Pakar kebijakan publik Achmad Nur Hidayat mendorong masyarakat luas untuk menolak Undang-Undang Pembentukan Peraturan Perundang-undangan (UU PPP) yang baru saja disahkan DPR dalam Rapat Paripurna hari ini (24/5). Dalihnya, selain isinya tidak sesuai dengan partisipasi dan prinsip demokrasi alias dagelan, revisi Undang-Undang PPP ini juga dilakukan secara kilat dibahas hanya selama 10 hari Badan Legislasi (Baleg) DPR, tidak dengan partisipasi luas dari publik Indonesia.
"Apa yang direvisi dalam RUU PPP tersebut jelas-jelas DPR sedang mempertontonkan adikuasanya di atas rakyat. DPR ini lupa bahwa mereka hanyalah adalah perwakilan rakyat. Rakyatlah yang berkuasa penuh di sistem demokrasi bukan DPR," ujar Achmad Nur dalam keterangannya, Selasa (24/5).
"Filosofi keterbukaan dan partisipasi publik dianggap hanya pelengkap saja bukan inti dari setiap penyusunan peraturan perundang-undangan," kata dia.
Menurut Achmad, terdapat 19 poin perubahan yang semuanya berdampak pada disempitkannya partisipasi publik. Adapun pasal yang direvisi adalah penjelasan pasal 5 huruf g, penambahan pasal 42A, Perubahan Pasal 49, pasal 64, pasal 73, pasal 85, pasal 95A, 97A, 97B, 97C,pasal 98, pasal 99 dan perubahan lampiran I bab II tentang naskah akademik dan teknik perancangan peraturan perundang-undangan.

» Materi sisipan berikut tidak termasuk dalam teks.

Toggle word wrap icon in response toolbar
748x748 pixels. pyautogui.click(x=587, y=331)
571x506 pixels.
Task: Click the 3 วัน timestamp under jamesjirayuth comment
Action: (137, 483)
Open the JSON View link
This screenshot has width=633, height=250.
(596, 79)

Penambahan pasal 42A dan pasal 64 misalnya ditambahkan metode omnibus sebagai metode lain dalam perencanaan pembentukan peraturan perundang-undangan. Pasal ini diduga untuk memuluskan segala aturan omnibus law termasuk omnibus law cipta kerja yang dinyatakan tidak memiliki dasar hukum dalam Pembentukan Peraturan Perundang-undangan (PPP).
"DPR sendiri mempermudah penjelasan seputar asas keterbukaan, mempermudah DPR untuk merevisi produk UU dalam jangka waktu 2x7 hari meskipun RUU tersebut sudah diketuk di sidang paripurna. Intinya mayoritas perubahan tersebut bukan untuk membuka partisipasi rakyat yang besar namun sekedar memberikan kemudahan DPR agar dapat mengesahkan produk UU tanpa ribetkan dengan partisipasi publik," ucap dia.
Dia mengatakan, produk undang-undang seringkali mengalami revisi meski sudah diketok di sidang paripurna. Seolah hasil final produk Undang-Undang bukanlah versi yang diketok namun ada versi lain setelah produk tersebut di ketok. Menurutnya, hal ini sangat aneh dan membuka peluang pembajakan dan penyusupan Undang-Undang oleh oknum DPR atau kesekretariatan DPR itu sendiri tanpa sepengetahuan seluruh anggota DPR lainnya.
"Perubahan tersebut terjadi dalam pasal 72 Revisi UU PPP tersebut dimana DPR memungkinkan melakukan perbaikan teknis penulisan RUU setelah RUU disetujui bersama namun belum disampaikan kepada Presiden," ucap Achmad Nur.